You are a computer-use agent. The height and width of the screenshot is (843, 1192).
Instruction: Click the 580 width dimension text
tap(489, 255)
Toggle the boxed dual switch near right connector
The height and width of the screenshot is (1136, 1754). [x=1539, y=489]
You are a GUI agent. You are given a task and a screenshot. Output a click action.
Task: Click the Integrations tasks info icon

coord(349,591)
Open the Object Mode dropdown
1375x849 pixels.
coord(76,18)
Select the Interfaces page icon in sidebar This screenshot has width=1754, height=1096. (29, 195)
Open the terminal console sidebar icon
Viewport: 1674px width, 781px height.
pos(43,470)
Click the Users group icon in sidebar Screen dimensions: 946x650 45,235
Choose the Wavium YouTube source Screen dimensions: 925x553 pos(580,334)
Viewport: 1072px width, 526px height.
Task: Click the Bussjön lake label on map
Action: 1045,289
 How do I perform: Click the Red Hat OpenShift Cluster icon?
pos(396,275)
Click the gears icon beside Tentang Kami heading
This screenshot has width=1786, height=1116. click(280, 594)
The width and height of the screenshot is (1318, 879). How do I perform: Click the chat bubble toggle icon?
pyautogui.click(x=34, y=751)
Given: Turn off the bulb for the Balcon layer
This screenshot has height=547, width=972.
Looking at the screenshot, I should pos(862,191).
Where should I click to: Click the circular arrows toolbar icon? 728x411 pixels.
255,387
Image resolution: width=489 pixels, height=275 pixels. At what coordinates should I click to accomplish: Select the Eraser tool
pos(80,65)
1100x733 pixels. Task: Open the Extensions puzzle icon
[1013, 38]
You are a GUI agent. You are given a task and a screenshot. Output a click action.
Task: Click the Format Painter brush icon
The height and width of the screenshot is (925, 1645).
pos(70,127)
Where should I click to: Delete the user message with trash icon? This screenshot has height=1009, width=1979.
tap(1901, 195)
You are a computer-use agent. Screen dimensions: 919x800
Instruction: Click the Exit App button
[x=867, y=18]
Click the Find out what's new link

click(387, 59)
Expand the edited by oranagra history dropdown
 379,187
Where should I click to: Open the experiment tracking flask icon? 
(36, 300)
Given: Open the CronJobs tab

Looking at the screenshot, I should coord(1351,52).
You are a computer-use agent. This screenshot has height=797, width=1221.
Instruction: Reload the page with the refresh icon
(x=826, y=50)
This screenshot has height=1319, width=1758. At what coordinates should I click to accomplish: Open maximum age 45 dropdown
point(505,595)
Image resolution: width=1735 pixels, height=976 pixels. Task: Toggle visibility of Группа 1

- **Exercise requirements**
Reproduce, with both ends included, the lines from the one holding "How do I perform: Click the Red" to the end of the records above.

- **Exercise response**
 How do I perform: Click the Red Hat OpenShift Cluster icon?
pos(396,275)
Click the gears icon beside Tentang Kami heading
This screenshot has width=1786, height=1116. click(280, 594)
The width and height of the screenshot is (1318, 879). How do I perform: Click the chat bubble toggle icon?
pyautogui.click(x=34, y=751)
Given: Turn off the bulb for the Balcon layer
This screenshot has height=547, width=972.
Looking at the screenshot, I should pos(862,191).
Where should I click to: Click the circular arrows toolbar icon? 728x411 pixels.
255,387
Image resolution: width=489 pixels, height=275 pixels. At what coordinates should I click to accomplish: Select the Eraser tool
pos(80,65)
1100x733 pixels. Task: Open the Extensions puzzle icon
[1013, 38]
You are a GUI agent. You are given a task and a screenshot. Output a click action.
Task: Click the Format Painter brush icon
The height and width of the screenshot is (925, 1645).
pos(70,127)
Where should I click to: Delete the user message with trash icon? This screenshot has height=1009, width=1979.
tap(1901, 195)
You are a computer-use agent. Screen dimensions: 919x800
Instruction: Click the Exit App button
[x=867, y=18]
Click the Find out what's new link

click(387, 59)
Expand the edited by oranagra history dropdown
 379,187
Where should I click to: Open the experiment tracking flask icon? 
(36, 300)
Given: Open the CronJobs tab

Looking at the screenshot, I should coord(1351,52).
You are a computer-use agent. This screenshot has height=797, width=1221.
Instruction: Reload the page with the refresh icon
(x=826, y=50)
This screenshot has height=1319, width=1758. At what coordinates should I click to accomplish: Open maximum age 45 dropdown
point(505,595)
Image resolution: width=1735 pixels, height=976 pixels. Task: Toggle visibility of Группа 1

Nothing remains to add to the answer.